At a high level, cloud-native architecture means adapting to the many new possibilities—but very different set of architectural constraints—offered by the cloud compared to traditional on-premises infrastructure. Consider the high level elements that we as software architects are trained to consider:

在高层次上，云原生架构意味着适应许多新的可能性。但是受不同的体系结构约束，与传统的内部基础设施相比，云计算提供了更多的服务。考虑到我们作为软件架构师所训练的高级元素：

. The functional requirements of a system (what it should do, e.g 'process orders in this format...')

系统的功能性需求（它应该做什么，例如： “ 处理这种格式的订单 …” ）

. The non-functional requirements (how it should perform e.g. 'process at least 200 orders a minute')

非功能性需求（他应该如何表现，例如： “ 一分钟至少处理 200 个订单 ” ）

. Constraints (what is out-of-scope to change e.g. 'orders must be updated on our existing mainframe system').

约束（什么超出了更改的范围，例如： “订单必须在我们现有的主机系统上更新”）

While the functional aspects don't change too much, the cloud offers, and sometimes requires, very different ways to meet non-functional requirements, and imposes very different architectural constraints. If architects fail to adapt their approach to these different constraints, the systems they architect are often fragile, expensive, and hard to maintain. A well-architected cloud native system, on the other hand, should be largely self-healing, cost efficient, and easily updated and maintained through Continuous Integration/Continuous Delivery (CI/CD).

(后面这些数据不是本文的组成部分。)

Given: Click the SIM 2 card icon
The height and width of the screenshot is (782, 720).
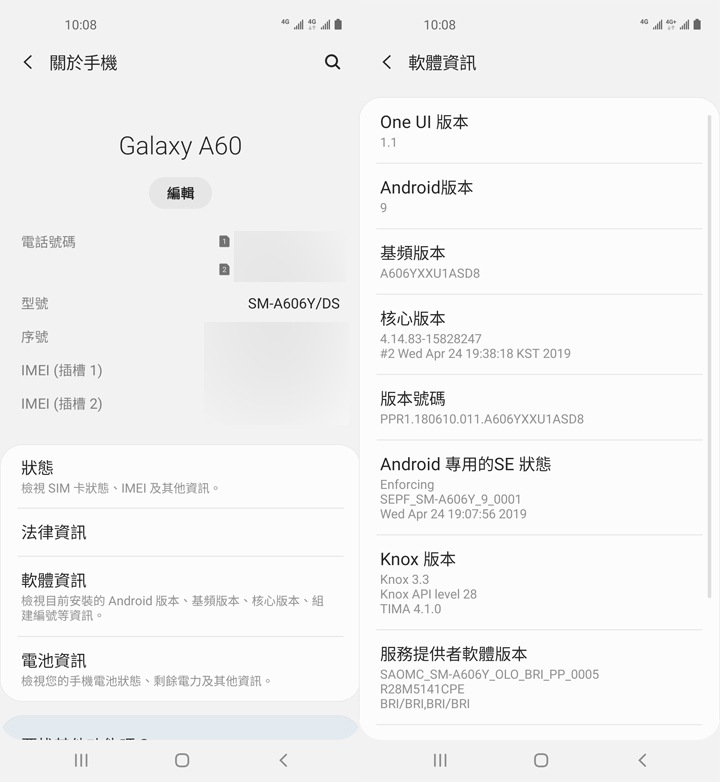Looking at the screenshot, I should tap(224, 269).
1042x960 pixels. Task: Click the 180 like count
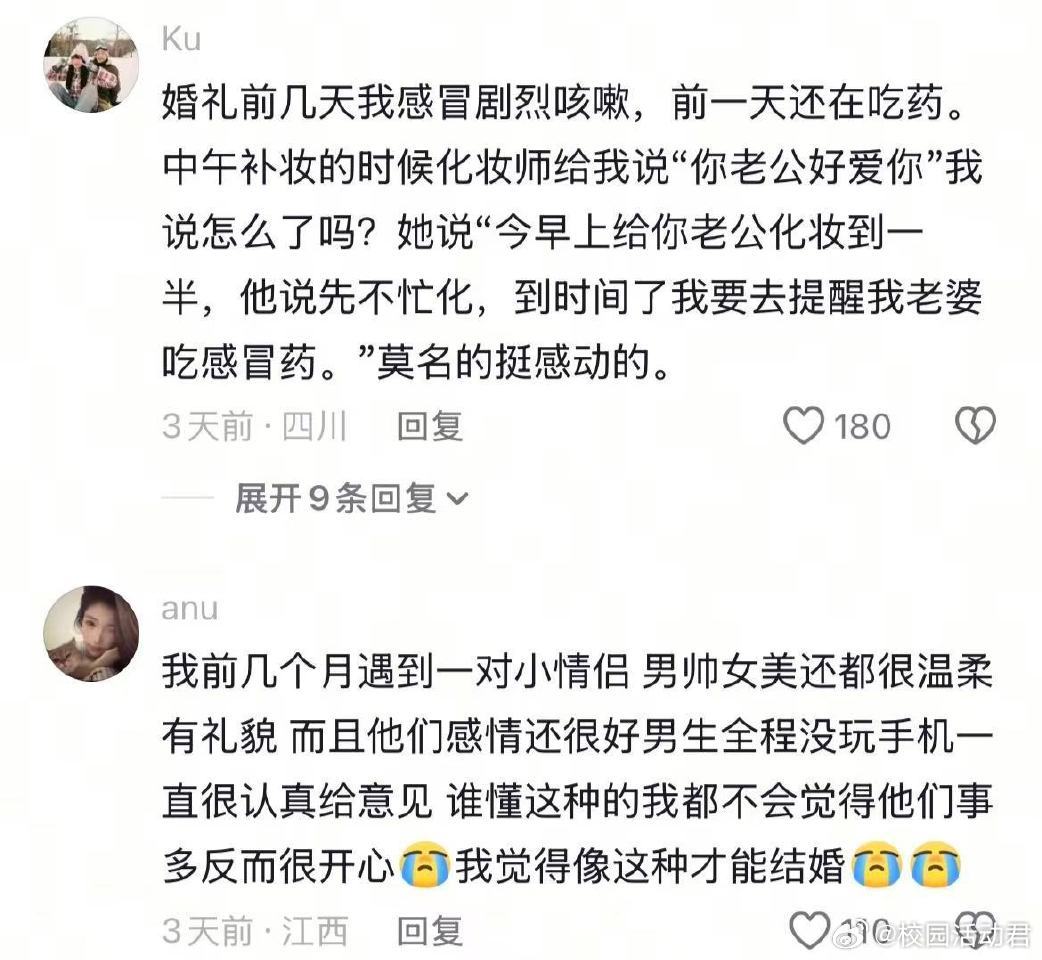pos(862,427)
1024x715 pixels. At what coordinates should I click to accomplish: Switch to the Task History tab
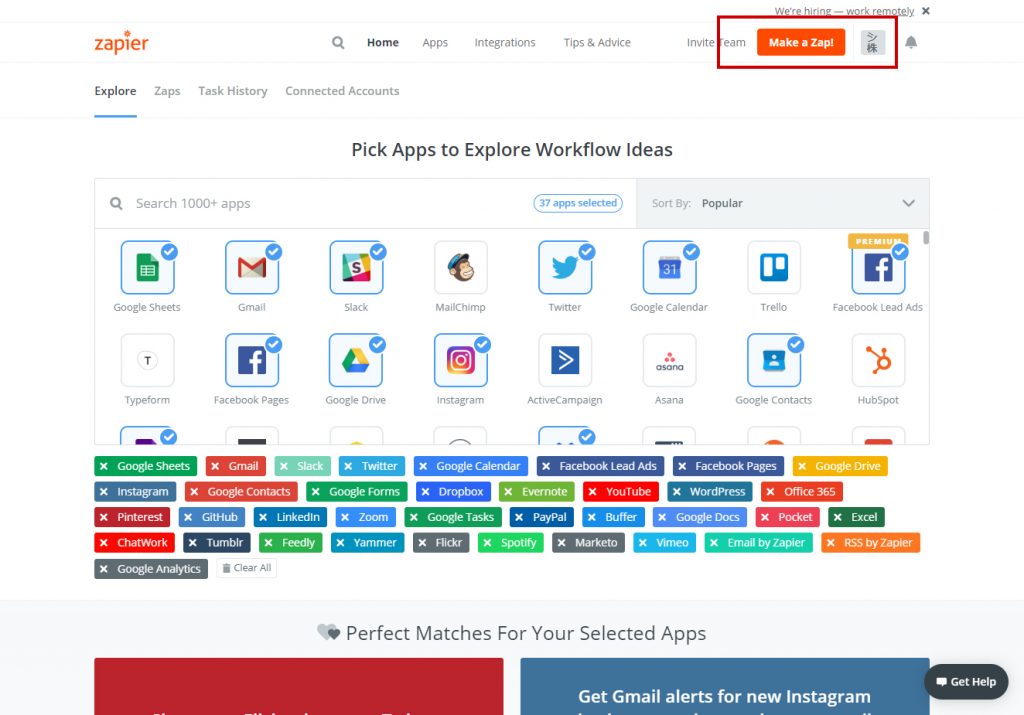pos(232,91)
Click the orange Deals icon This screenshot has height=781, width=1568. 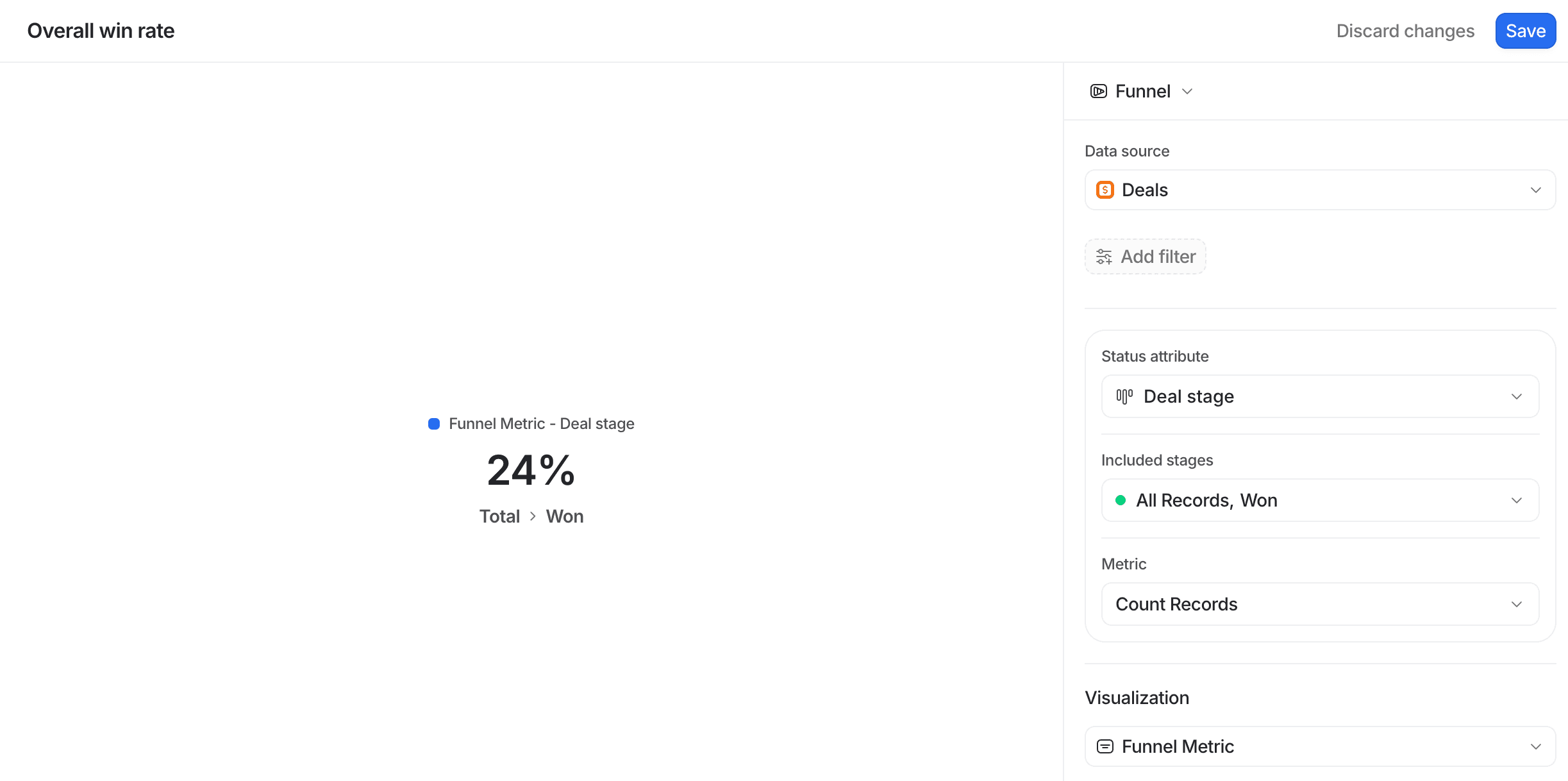pyautogui.click(x=1105, y=190)
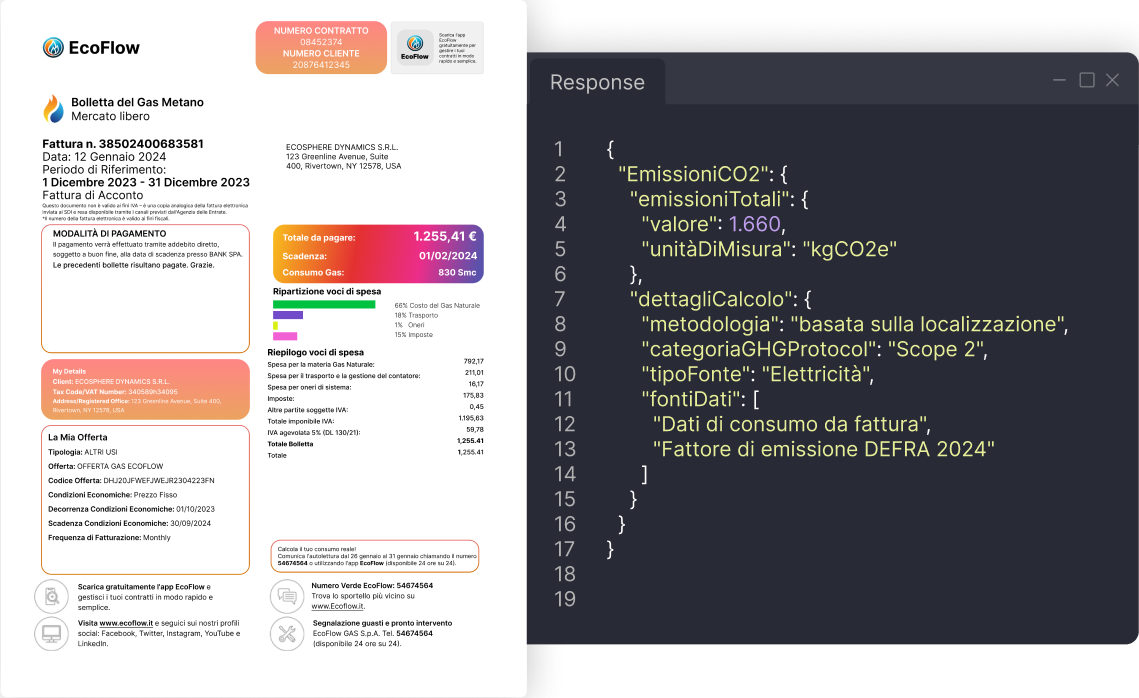Click the Numero Contratto badge
This screenshot has width=1139, height=698.
pyautogui.click(x=321, y=47)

虽然功能性方面没有太大的变化，但是云提供了（有时又要求了）非常另类的方式去满足非功能性需求，并施加了非常不同的架构约束。如果架构师不能使他们的方法适应这些不同的约束，那么他们所构建的系统通常是脆弱的、昂贵的和难以维护的。另一方面，一个架构良好的云原生系统应该是大体上能自我修复的、低成本的，并且可以通过持续集成 / 持续交付来轻松地更新和维护。

The good news is that cloud is made of the same fabric of servers, disks and networks that makes up traditional infrastructure. This means that almost all of the principles of good architectural design still apply for cloud-native architecture. However, some of the fundamental assumptions about how that fabric performs change when you’re in the cloud. For instance, provisioning a replacement server can take weeks in traditional environments, whereas in the cloud, it takes seconds—your application architecture needs to take that into account.

好消息是，云是由与组成传统基础设施结构相同的服务器、磁盘和网络组成的。这意味着几乎所有优秀架构设计的原则仍然适用于云原生架构。然而，当您在云中时，关于这种结构执行情况的一些基本假设会发生变化。例如，在传统环境中，准备一个替换服务器可能需要几周的时间，而在云环境中，只需要几秒钟的时间，你的应用程序架构需要考虑到这点。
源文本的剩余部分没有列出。